- **Prompt**
Exact copy, pictures omitted: the line holding "Click the shield icon beside Device Manager" and every line after it down to the end of the entries.
Top of The data
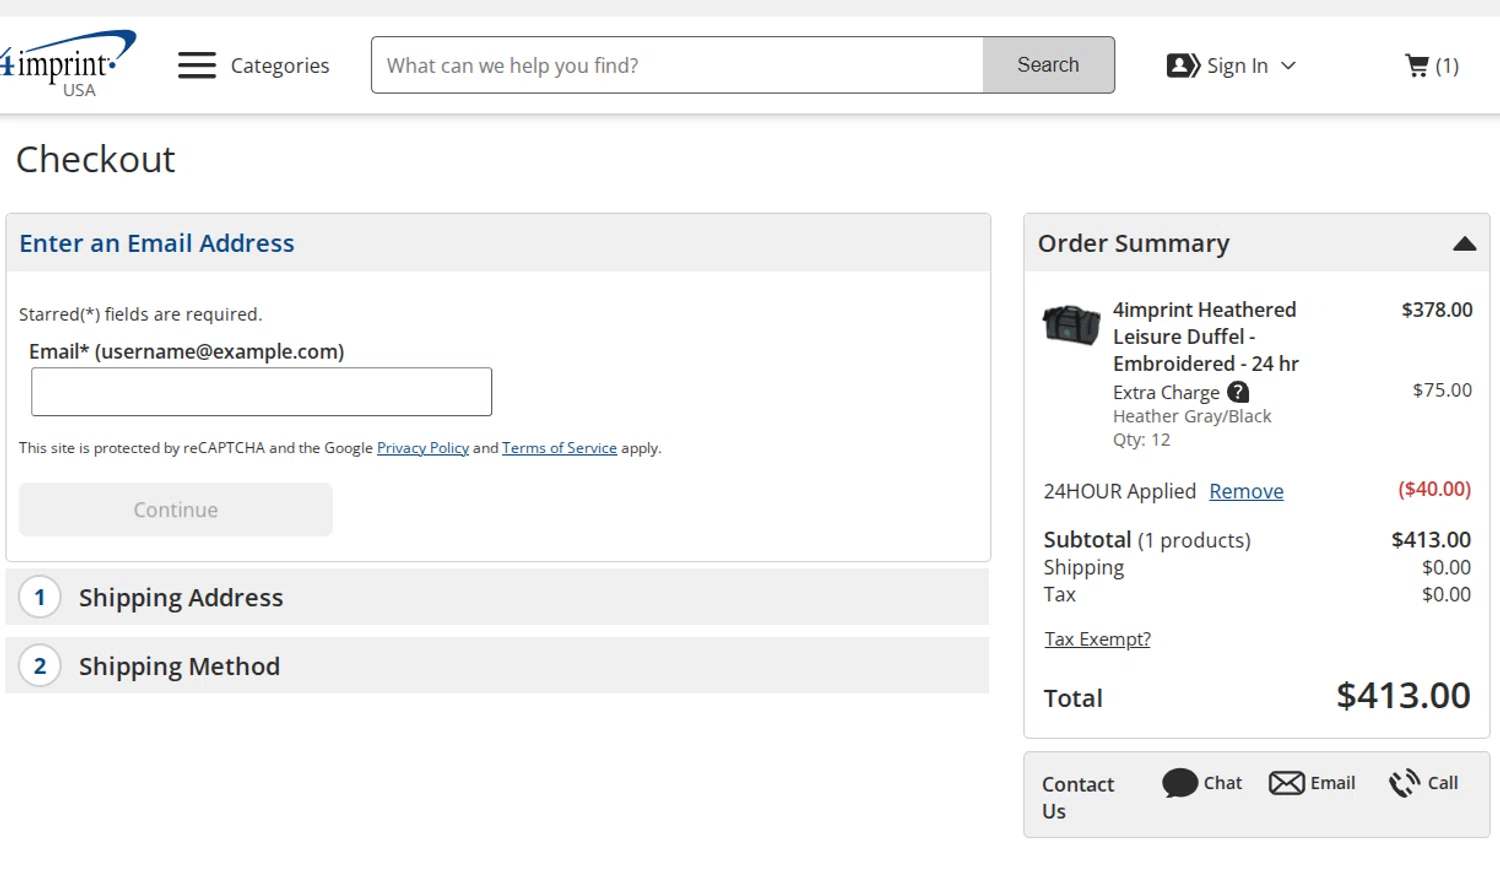Remove the 24HOUR promo code
1500x874 pixels.
[1246, 491]
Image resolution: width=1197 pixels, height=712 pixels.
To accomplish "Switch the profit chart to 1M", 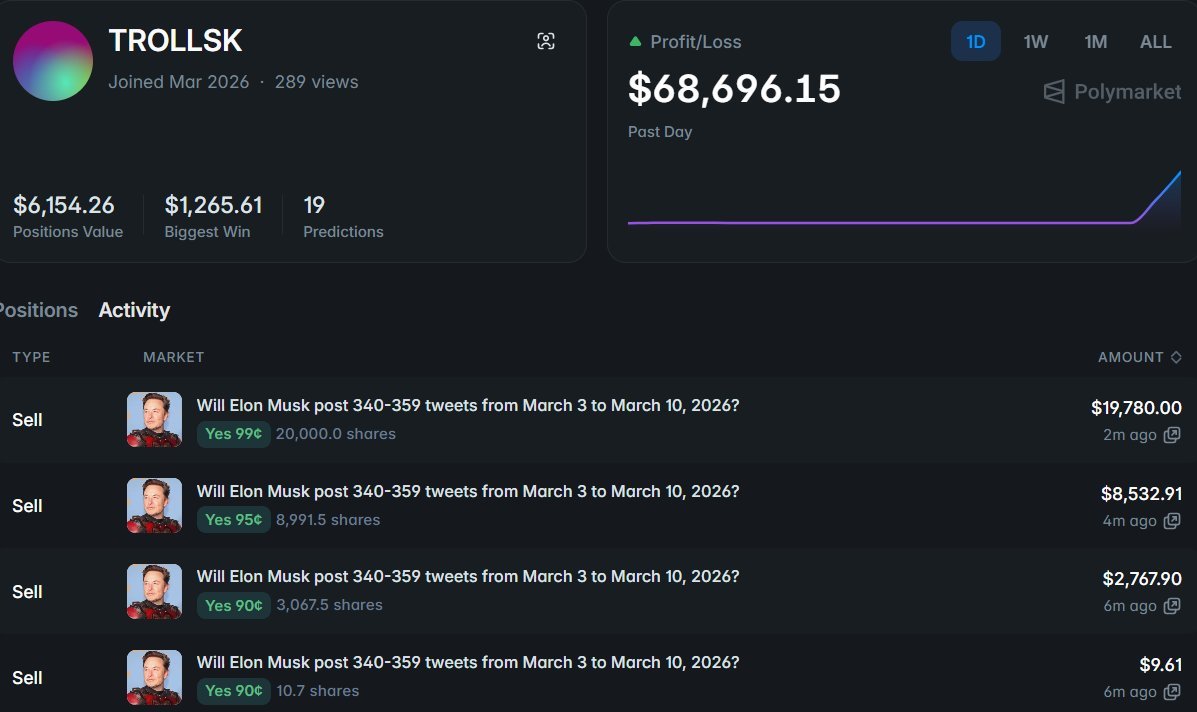I will click(x=1095, y=41).
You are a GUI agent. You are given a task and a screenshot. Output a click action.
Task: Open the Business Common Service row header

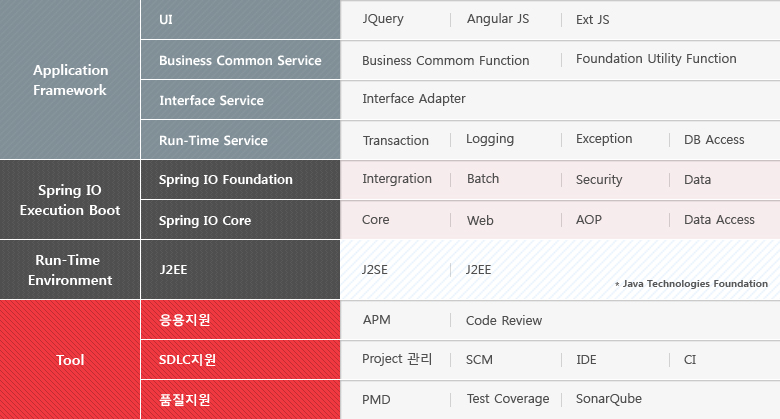[240, 60]
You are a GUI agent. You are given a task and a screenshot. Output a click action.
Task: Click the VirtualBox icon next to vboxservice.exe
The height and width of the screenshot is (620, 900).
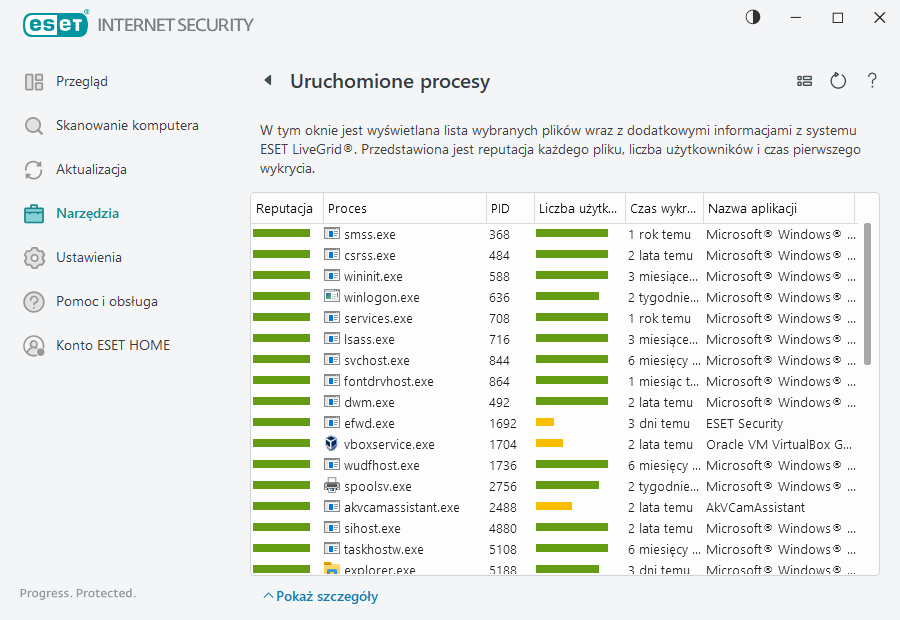pyautogui.click(x=332, y=444)

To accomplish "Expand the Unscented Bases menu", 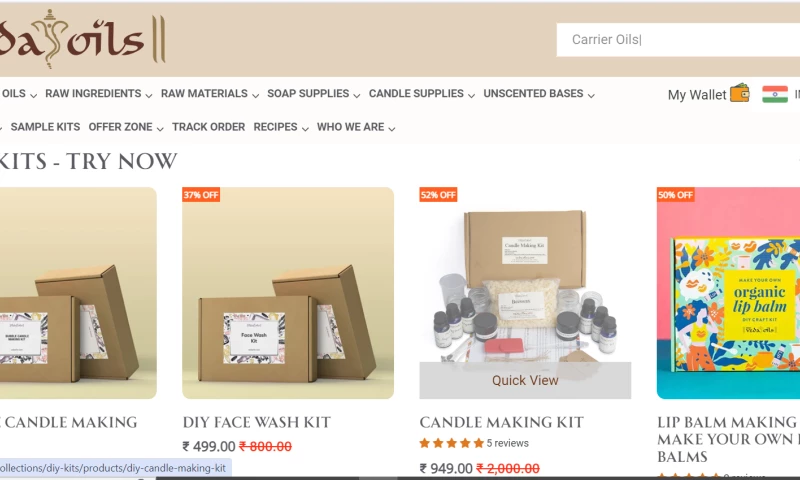I will [539, 94].
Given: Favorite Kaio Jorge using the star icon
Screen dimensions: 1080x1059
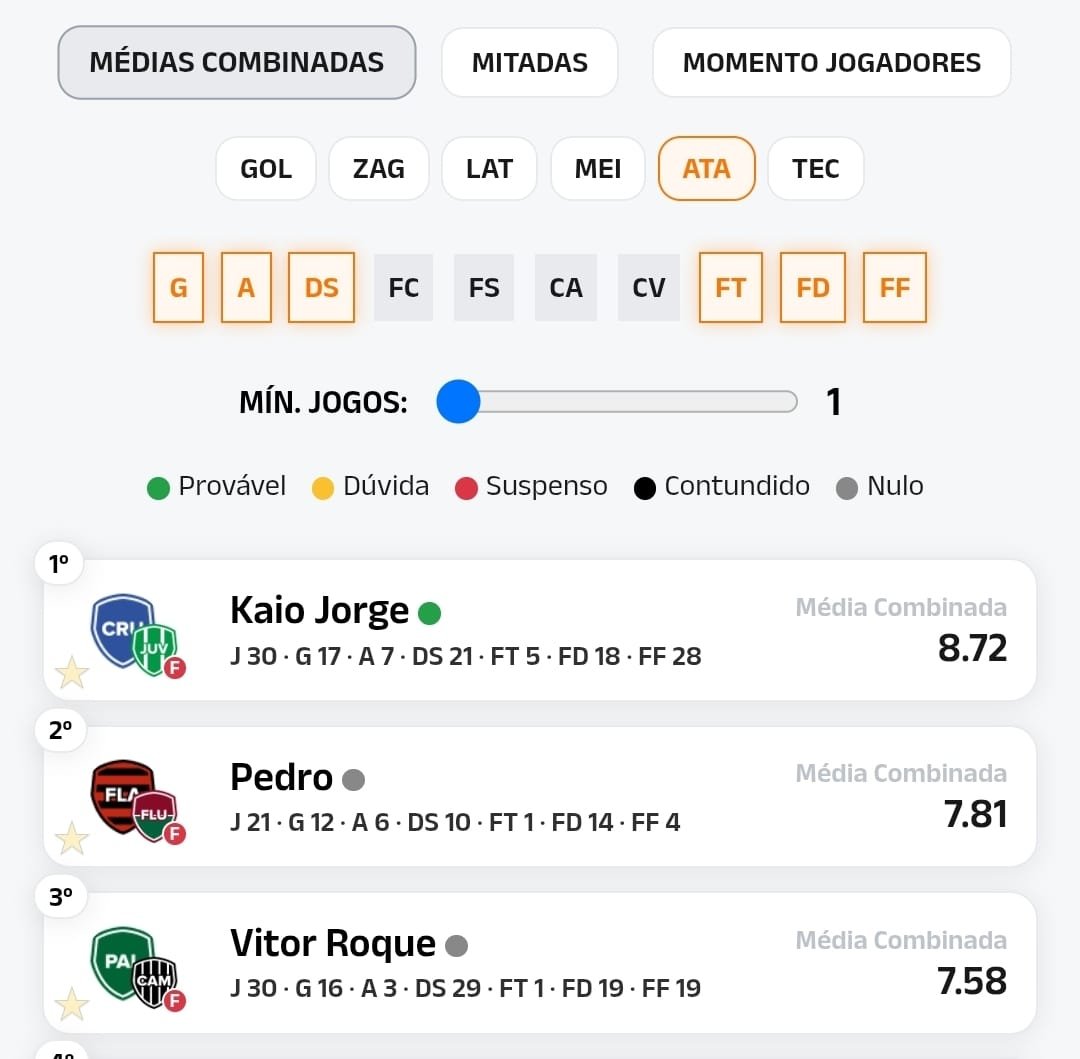Looking at the screenshot, I should [x=71, y=673].
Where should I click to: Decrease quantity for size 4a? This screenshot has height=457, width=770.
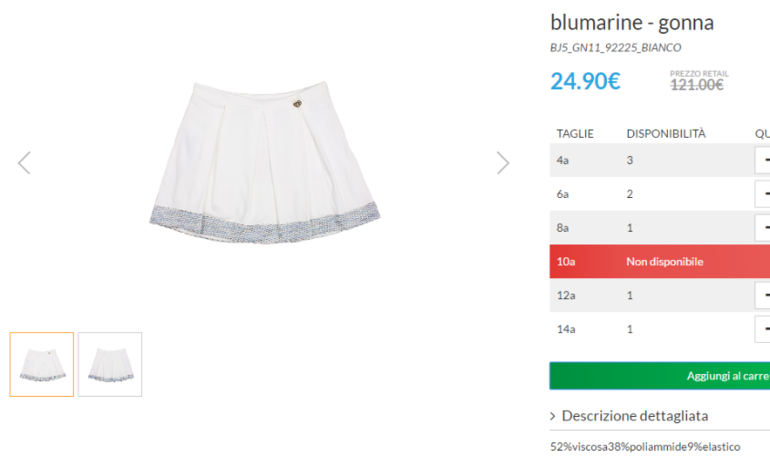[764, 160]
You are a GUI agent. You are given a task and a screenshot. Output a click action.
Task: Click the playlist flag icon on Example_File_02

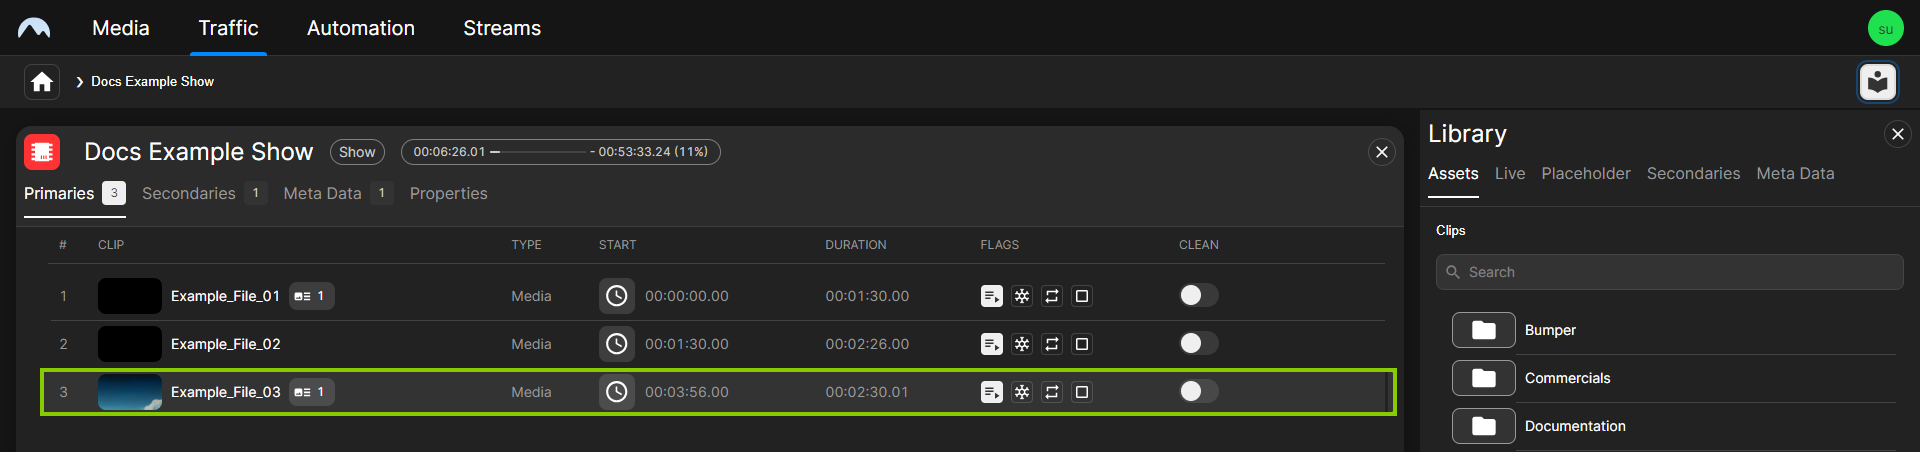[992, 344]
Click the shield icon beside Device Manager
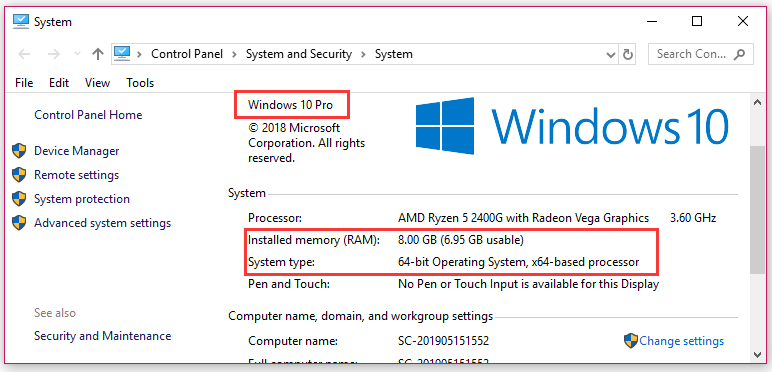The height and width of the screenshot is (372, 772). tap(19, 151)
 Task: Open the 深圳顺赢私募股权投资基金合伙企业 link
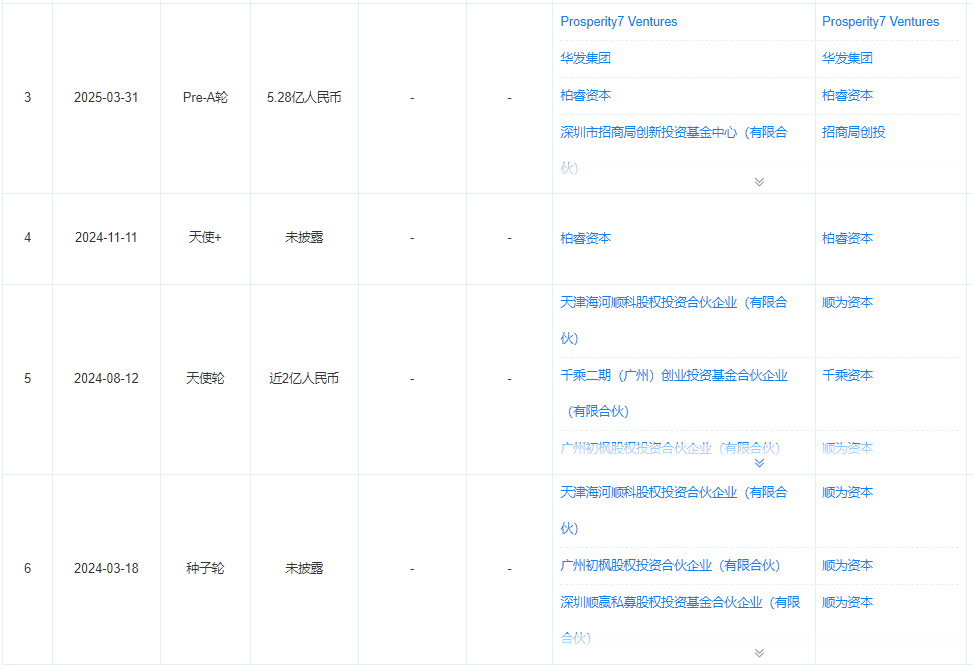[x=676, y=602]
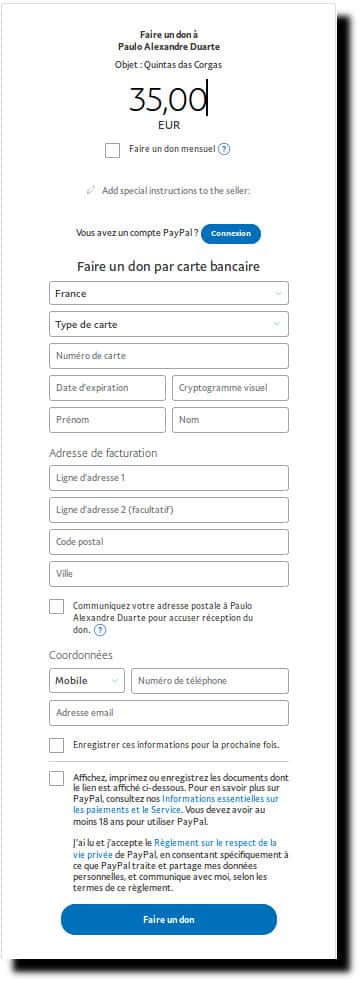Tick the terms acceptance checkbox

pos(56,779)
Bottom of The data
- **Output**
Click the shield icon beside Device Manager
The height and width of the screenshot is (372, 772). tap(19, 151)
 Task: Open the 深圳顺赢私募股权投资基金合伙企业 link
[x=676, y=602]
Tick the terms acceptance checkbox

pos(56,779)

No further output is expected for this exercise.